Em 2017 a reforma trabalhista capitaneada pelo atual ministro Rogério Marinho causou um enorme dano aos direitos trabalhistas. Com a promessa de modernizar as relações de emprego e gerar milhões de vagas, a reforma apenas retirou direitos e proteção à parte mais fraca da relação de emprego, o empregado. Mas o STF ao julgar a ao julgar a Ação Direta de Inconstitucionalidade nº 5766 corrigiu mais um absurdo declarando inconstitucional a condenação do trabalhador pobre a pagar ao advogado da empresa honorários advocatícios em caso de derrota.

Essa foi a maior aberração jurídica da reforma trabalhista. Ela previa que se o empregado, mesmo sendo pobre, perdesse algum pedido, era condenado a pagar ao advogado da empresa entre 5 e 15% do valor que pediu e perdeu a título de honorários advocatícios. Mas o absurdo não parava ai, esse valor poderia ser de3,,,scontado dos valores que ele ganhasse no processo.

Assim, mesmo sendo pobre, pagava honorários advocatícios do que havia perdido ao advogado do empregador, descontando esse valor do que havia ganhado. Um verdadeiro absurdo que não se via nem na Justiça Comum. Pois essa injustiça foi cessada definitivamente pelo STF que declarou essa norma da reforma trabalhista inconstitucional. O principal artigo da Constituição Federal de 1988 é o 5º que trata das garantias e direitos fundamentais individuais. E ele assegura que todos são iguais perante a lei. Essa igualdade só existe quando os iguais são tratados igualmente e os desiguais de forma desigual, na medida de suas desigualdades. Era exatamente isso que a reforma trabalhista não fazia tratando empregado pobre da mesma forma que seu empregador.

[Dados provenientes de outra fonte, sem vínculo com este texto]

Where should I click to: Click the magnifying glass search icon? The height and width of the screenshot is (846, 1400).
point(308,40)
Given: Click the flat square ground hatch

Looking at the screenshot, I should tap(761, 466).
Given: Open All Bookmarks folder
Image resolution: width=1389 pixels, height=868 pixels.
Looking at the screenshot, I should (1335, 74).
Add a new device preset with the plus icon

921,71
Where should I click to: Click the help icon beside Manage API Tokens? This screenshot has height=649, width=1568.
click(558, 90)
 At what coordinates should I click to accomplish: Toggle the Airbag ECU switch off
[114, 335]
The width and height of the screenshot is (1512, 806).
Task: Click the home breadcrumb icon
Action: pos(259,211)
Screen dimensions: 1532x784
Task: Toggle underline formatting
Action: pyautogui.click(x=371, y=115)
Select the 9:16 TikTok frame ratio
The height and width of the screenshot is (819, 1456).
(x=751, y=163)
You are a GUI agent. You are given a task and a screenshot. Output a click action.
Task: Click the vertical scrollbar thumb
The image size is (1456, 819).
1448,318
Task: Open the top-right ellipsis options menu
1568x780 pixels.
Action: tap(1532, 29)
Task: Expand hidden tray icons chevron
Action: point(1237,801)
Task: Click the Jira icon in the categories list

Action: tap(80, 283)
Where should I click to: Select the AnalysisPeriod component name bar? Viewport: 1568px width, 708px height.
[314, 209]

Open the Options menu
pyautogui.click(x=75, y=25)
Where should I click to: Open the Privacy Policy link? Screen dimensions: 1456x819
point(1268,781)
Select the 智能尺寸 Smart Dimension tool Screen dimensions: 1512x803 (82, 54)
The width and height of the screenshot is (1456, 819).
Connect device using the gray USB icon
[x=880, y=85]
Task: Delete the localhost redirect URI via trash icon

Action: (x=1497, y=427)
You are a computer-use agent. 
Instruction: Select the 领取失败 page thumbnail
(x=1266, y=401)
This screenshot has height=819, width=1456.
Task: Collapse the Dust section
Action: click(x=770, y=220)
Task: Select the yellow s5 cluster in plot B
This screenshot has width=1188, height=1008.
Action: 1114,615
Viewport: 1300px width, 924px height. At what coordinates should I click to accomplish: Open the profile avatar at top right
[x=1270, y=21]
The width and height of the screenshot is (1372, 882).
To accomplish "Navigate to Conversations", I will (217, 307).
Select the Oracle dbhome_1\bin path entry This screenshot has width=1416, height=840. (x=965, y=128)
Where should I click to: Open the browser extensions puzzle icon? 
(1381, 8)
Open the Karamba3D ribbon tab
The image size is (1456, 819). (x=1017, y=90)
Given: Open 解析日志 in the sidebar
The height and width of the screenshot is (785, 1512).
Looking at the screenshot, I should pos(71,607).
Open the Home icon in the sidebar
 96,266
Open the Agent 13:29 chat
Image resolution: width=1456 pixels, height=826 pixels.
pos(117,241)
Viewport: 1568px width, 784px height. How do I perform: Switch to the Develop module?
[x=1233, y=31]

O STF pôs fim à essa injustiça e a partir de agora os empregados pobres e beneficiados pela gratuidade da Justiça não sofrerão descontos em suas verbas para o pagamento de honorários de advogado de seus patrões. Menos uma injustiça de tantas que foram aprovadas pela reforma trabalhista de 2017, capitaneada pelo hoje inistro Rogério Marinho. Agora o trabalhador pobre não ficará ainda mais pobre quando for à Justiça postular seus direitos. As empresas derrotadas continuam obrigadas a pagar honorários aos advogados.